◆ Entries supplied ◆
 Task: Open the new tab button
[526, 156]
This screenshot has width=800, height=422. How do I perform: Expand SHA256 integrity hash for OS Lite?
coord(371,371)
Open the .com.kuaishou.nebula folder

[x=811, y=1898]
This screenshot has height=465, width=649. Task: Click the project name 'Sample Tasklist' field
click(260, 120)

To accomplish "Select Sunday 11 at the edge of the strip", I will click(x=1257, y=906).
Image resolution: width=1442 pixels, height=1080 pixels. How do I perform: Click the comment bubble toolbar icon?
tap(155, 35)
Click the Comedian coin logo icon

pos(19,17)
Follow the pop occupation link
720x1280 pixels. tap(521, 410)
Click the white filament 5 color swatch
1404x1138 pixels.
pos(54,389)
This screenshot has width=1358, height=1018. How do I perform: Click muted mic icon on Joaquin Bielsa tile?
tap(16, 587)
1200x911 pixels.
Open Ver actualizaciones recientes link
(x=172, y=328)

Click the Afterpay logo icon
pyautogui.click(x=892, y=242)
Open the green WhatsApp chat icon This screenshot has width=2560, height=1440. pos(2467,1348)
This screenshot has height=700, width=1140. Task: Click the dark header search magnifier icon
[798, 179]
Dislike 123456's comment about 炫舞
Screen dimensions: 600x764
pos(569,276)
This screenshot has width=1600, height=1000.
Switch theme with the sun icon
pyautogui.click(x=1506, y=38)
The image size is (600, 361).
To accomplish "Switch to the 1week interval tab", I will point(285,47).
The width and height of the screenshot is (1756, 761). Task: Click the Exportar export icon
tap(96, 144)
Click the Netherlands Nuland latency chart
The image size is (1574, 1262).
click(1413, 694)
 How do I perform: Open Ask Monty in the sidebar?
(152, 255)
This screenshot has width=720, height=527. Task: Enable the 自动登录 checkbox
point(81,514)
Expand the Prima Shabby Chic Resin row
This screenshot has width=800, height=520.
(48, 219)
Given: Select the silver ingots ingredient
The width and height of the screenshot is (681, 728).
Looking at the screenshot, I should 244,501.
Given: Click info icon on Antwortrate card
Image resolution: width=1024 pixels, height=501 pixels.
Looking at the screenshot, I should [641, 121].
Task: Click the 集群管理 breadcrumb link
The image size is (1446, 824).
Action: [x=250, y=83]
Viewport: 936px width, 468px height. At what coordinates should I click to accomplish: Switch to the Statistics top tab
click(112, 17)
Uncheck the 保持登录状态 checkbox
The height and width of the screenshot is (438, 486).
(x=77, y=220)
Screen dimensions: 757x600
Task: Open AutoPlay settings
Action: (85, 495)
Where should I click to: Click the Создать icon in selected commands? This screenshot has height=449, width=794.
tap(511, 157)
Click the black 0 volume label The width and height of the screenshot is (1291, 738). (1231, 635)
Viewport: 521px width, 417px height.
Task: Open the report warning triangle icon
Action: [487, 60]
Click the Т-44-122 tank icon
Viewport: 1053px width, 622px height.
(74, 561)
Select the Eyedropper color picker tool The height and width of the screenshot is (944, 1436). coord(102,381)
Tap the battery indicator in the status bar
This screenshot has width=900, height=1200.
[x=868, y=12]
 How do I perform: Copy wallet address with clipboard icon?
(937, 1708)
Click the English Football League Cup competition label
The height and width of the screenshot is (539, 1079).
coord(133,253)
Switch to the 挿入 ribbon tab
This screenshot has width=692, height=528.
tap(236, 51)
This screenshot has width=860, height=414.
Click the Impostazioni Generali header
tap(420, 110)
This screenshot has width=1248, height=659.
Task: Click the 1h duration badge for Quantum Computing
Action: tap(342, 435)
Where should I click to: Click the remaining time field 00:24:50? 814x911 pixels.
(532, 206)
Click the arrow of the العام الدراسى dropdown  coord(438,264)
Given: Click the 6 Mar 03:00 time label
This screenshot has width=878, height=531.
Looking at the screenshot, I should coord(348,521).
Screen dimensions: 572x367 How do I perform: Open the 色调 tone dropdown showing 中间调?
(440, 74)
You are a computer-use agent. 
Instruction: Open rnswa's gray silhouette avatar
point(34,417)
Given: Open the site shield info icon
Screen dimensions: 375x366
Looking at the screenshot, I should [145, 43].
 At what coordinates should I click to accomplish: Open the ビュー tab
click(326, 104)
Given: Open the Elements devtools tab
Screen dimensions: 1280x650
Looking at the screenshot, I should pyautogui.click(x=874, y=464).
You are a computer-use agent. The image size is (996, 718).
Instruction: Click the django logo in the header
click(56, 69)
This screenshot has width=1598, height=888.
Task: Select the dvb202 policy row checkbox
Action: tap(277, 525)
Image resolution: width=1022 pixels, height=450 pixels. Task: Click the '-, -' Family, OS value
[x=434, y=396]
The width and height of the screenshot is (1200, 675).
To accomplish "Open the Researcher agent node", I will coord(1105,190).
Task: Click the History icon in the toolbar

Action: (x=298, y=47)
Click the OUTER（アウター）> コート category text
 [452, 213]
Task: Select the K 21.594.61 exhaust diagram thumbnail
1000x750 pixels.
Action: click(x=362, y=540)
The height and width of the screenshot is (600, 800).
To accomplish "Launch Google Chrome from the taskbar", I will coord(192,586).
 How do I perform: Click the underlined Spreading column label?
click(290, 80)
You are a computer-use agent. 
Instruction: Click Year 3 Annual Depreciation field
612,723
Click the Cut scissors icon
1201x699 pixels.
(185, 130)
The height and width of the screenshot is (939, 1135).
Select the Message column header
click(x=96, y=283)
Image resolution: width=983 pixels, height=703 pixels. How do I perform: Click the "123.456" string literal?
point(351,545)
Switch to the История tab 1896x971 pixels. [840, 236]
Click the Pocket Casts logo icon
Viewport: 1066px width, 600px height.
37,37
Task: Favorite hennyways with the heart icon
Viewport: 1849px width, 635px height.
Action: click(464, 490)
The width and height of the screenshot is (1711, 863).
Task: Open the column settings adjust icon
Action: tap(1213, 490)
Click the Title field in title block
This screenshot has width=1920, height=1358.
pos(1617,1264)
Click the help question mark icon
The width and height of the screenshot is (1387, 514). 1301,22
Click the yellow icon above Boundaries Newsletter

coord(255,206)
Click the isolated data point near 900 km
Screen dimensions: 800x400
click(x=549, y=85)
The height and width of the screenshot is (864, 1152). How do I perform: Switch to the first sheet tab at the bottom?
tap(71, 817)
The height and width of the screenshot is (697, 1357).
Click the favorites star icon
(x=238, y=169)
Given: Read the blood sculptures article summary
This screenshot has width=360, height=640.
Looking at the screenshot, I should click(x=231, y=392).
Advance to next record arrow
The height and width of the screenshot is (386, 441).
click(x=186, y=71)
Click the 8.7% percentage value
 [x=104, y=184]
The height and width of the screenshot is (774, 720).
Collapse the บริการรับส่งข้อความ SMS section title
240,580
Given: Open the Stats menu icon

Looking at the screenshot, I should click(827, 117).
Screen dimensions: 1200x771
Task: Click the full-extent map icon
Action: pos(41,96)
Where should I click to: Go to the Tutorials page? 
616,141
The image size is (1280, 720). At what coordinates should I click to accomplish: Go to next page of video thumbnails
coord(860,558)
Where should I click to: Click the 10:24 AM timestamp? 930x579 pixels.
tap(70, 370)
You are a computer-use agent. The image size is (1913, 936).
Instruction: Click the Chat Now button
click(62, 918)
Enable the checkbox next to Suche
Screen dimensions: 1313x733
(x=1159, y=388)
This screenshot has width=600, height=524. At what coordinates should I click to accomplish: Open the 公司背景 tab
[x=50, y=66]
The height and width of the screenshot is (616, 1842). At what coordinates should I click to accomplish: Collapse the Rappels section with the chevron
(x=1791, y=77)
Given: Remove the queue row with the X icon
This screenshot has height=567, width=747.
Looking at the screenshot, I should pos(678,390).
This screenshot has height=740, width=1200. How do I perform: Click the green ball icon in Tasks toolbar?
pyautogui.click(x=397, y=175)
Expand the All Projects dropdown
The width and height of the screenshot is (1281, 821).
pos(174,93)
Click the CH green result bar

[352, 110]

◆ Work instruction ◆
Where a line in the material contains "agent", copy that line.

◆ Response to this exercise ◆
You are a computer-use agent. 
You are a computer-use agent. The image size is (996, 718).
To accomplish "Open the Researcher agent node", I will coord(1105,190).
You are a computer-use agent. 
You are a computer-use agent. The image size is (1913, 936).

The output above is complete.